Biomarkers.

Background: Alzheimer's disease (AD) is associated with impaired lipid metabolism in the brain. To identify the specific regions where pathological change to cell functionality occurs, a spatial investigation of regional lipid dysregulation is needed.

Method: We measured untargeted spatial lipidomics using Desorption Electrospray Ionization (DESI) mass spectrometry in the brains of mice from two genotypes, wild type (WT) and APPsw, an AD mouse model overexpression amyloid precursor protein (APP). We generated a longitudinal profile of these mice at ages 6 months, 12 months, and 22 months. We computationally segmented brain regions defined by the Allen Mouse Brain Atlas to discover region-specific differential lipid biomarkers across age and genotype. We developed "Spatial Lipidomics Analysis Tool" (SLAT), a computational framework which identifies statistically differential ions between age and genotype in a region-specific manner, and applied this to our data. Independently of SLAT, we applied K-means clustering to lipidomics as an unbiased approach to find regions in whole brains that may drive the development of disease. We applied K-means clustering to log2 fold changes (log2FC) to find groups of significant ions reported by SLAT characterized by similar changes in abundance in APPsw mice over time compared to 6 months WT mice.

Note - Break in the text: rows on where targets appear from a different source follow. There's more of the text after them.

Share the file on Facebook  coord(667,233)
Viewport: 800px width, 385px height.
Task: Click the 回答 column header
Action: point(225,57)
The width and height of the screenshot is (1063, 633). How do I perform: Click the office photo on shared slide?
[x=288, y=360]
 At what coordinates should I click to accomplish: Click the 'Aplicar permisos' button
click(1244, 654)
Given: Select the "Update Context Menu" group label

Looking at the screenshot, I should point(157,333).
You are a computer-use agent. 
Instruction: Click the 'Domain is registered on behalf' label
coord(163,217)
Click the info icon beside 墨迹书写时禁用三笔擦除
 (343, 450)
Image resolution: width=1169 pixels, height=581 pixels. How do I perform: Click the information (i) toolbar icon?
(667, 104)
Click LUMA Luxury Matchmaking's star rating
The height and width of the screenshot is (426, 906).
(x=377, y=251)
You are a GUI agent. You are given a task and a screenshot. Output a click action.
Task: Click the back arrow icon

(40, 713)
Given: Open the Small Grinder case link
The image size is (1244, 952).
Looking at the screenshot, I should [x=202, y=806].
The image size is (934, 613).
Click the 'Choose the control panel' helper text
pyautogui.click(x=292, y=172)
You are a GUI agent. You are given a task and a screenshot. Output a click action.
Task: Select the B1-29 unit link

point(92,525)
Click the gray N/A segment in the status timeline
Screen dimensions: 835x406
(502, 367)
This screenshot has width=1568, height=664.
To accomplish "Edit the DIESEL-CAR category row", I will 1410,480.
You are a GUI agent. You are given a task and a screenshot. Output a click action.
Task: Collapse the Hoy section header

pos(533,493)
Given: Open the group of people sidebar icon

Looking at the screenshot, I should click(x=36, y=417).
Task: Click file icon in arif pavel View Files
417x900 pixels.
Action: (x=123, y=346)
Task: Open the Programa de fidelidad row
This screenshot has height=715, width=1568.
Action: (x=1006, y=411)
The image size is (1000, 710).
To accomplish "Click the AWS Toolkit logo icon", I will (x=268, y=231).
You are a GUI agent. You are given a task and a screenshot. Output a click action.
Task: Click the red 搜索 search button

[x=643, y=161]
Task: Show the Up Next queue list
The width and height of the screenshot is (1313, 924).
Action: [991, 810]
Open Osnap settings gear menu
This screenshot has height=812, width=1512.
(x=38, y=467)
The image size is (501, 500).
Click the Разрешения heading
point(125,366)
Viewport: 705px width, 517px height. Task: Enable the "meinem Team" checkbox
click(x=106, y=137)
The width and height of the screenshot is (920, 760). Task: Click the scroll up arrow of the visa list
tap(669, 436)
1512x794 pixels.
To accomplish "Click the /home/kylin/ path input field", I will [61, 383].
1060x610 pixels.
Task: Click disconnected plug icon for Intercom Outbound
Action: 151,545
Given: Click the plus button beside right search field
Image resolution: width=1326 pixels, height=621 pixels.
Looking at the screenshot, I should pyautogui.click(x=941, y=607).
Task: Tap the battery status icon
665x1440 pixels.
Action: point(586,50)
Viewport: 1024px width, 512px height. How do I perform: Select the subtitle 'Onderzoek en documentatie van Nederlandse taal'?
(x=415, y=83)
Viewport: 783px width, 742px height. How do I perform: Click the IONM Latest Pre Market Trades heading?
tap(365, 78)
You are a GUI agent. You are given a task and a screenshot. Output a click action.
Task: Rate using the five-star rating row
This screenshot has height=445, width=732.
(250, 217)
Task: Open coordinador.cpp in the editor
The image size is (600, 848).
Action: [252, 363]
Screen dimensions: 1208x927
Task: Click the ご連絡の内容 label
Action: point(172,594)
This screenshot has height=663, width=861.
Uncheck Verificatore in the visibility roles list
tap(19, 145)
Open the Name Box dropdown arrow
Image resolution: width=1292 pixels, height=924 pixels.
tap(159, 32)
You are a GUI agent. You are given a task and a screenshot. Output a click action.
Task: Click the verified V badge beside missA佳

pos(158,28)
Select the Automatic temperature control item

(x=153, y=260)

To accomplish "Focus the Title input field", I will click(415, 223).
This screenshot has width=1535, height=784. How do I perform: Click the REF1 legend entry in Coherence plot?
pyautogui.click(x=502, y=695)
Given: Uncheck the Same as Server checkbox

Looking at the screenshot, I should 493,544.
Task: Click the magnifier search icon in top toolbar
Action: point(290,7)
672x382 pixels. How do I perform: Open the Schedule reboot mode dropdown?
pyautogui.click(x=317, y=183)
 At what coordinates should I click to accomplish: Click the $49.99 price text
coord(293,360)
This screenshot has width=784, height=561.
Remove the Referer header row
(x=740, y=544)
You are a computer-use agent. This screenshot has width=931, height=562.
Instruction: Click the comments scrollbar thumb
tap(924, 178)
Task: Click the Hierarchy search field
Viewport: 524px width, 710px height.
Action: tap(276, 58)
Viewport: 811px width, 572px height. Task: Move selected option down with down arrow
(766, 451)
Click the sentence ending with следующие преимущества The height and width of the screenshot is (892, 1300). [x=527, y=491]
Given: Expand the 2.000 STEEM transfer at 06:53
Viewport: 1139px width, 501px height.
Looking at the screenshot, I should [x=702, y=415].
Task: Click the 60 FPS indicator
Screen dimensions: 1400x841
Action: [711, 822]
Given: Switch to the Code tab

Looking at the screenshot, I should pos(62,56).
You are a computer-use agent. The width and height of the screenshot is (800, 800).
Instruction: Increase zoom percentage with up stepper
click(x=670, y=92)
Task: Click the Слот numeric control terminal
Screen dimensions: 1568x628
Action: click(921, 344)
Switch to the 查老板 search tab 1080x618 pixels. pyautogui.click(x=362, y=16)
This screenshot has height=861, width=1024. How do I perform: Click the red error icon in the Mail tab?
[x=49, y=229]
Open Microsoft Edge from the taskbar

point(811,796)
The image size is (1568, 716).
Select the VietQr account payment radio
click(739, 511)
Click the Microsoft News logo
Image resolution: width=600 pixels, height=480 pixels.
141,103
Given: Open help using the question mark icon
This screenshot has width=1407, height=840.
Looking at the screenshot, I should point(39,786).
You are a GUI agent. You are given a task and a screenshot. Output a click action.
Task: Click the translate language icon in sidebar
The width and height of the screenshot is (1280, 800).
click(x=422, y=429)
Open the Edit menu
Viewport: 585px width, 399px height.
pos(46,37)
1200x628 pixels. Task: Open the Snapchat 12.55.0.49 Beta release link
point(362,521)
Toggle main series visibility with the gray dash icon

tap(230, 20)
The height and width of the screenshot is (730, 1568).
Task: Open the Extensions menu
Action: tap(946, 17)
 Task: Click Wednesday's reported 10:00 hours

Result: We identified the globus pallidus (GP) as having multiple significantly differential lipids between WT and APPsw samples. However, whole brain analysis was unable to identify significant differential ions between genotypes, demonstrating the advantage of region-specific-analysis. Additionally, the GP was found to drive clustering for specific ages and genotypes. Longitudinal analysis of significant GP ions revealed multiple groups of ions with coordinated changes in ion intensity over time. The group of ions with the greatest temporal changes had a 0.50 log2FC increase from 6 to 12 months, followed by a 0.63 log2FC decrease from 12 to 22 months, on average.

Conclusion: Our results illustrate lipid biomarkers specific to the GP which may have potential use for the diagnosis and prognosis of AD. The development of SLAT as a partially automated pipeline to analyze longitudinal data with different phenotypes can be utilized as a tool for discovery of disease-specific mechanisms from spatial lipidomics and metabolomics data.